--- GIVEN PASSAGE Enclosed Below ---

Kurds Warn BP Not to Drill for Baghdad

ERBIL, Iraq (UPI) 1.2.2013 –  The escalating dispute between Iraq’s central government and the Kurds over oil and land went up a notch after the Kurdistan Regional Government warned oil giant BP not to help Baghdad upgrade an oil field in disputed territory.

BP, which appears to be committed to Iraq, secured a major production-sharing contract from Baghdad in 2009 to develop the Rumaila superfield in the south. Now it’s reported to be close to an agreement with Baghdad to upgrade the declining Kirkuk oil fields in the north. These straddle the border between Kurdistan and territory controlled by Baghdad.

The semiautonomous Kurds claim the Kirkuk region is historically part of their turf and want to get their hands on its oil reserves, which constitute about one-third of Iraq’s proven reserves of 143.1 billion barrels. So the last thing they want is for BP — or anyone else — to arrest the fields’ decline to strengthen Iraq’s claim.

“Iraq’s citizens are simply tired of Baghdad’s … language of threat and intimidation, which in the cynical pursuit of narrow political agendas only serves to create division and strife,” said KRG President Massoud Barzani.The confrontation is fast becoming a major threat to Iraq’s stability and unity and has hamstrung Prime Minister Nouri al-Maliki’s drive to entrench his authority since U.S. forces withdrew in 2011.The dispute went toxic in October 2011 when the KRG defied the central government by signing a six-block exploration deal with Exxon Mobil, the world’s largest oil company.

--- End of Enclosed GIVEN PASSAGE ---

● WHAT IS EXPECTED:
Continue the news report on the Kurdish warning to BP over the Kirkuk oil fields, picking up after its last sentence. The listing that follows comes from a separate source.

--- INFORMATION SUPPLIED Enclosed Below ---

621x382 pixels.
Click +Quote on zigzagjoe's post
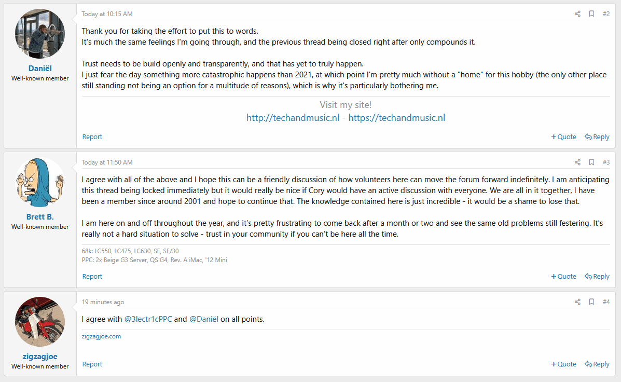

--- End of Enclosed INFORMATION SUPPLIED ---

● EXPECTED ANSWER:
Baghdad branded that illegal. The Kurds, who control three northeastern provinces, responded by signing deals with Chevron Corp. of the United States, Total of France and Gazprom of Russia. Like Exxon, they were fed up with Baghdad’s bureaucratic morass, corruption, supply delays and stingy production-sharing contracts and favored the KRG’s more lucrative deals and better operating conditions.

With a long-delayed Oil Law snarled in Iraq’s fractious Parliament since 2007, the Kurds’ action undermined Baghdad’s claim to be the sole authority in the energy sector, and heightened the prospect of the independence-minded Kurds breaking away.

This perilous crisis is certain to deepen even more following the KRG’s disclosure Sunday it’s negotiating with “two or three other significant companies” it didn’t identify. A military confrontation is a distinct possibility. For weeks, heavily armed forces from both sides have been locked in an uneasy standoff along Kurdistan’s southern boundary, centered on the bitterly contested oil-rich region of Kirkuk. This political fault line could be widened if Exxon goes ahead with exploratory drilling, expected this summer, in three of its blocks that lie in disputed territory. Maliki’s Shiite-dominated coalition is under growing pressure from minority Sunnis opposed to his increasingly dictatorial style, as well as the Kurds and daily attacks by a resurgent al-Qaida in which hundreds of Shiites have been slaughtered in recent months.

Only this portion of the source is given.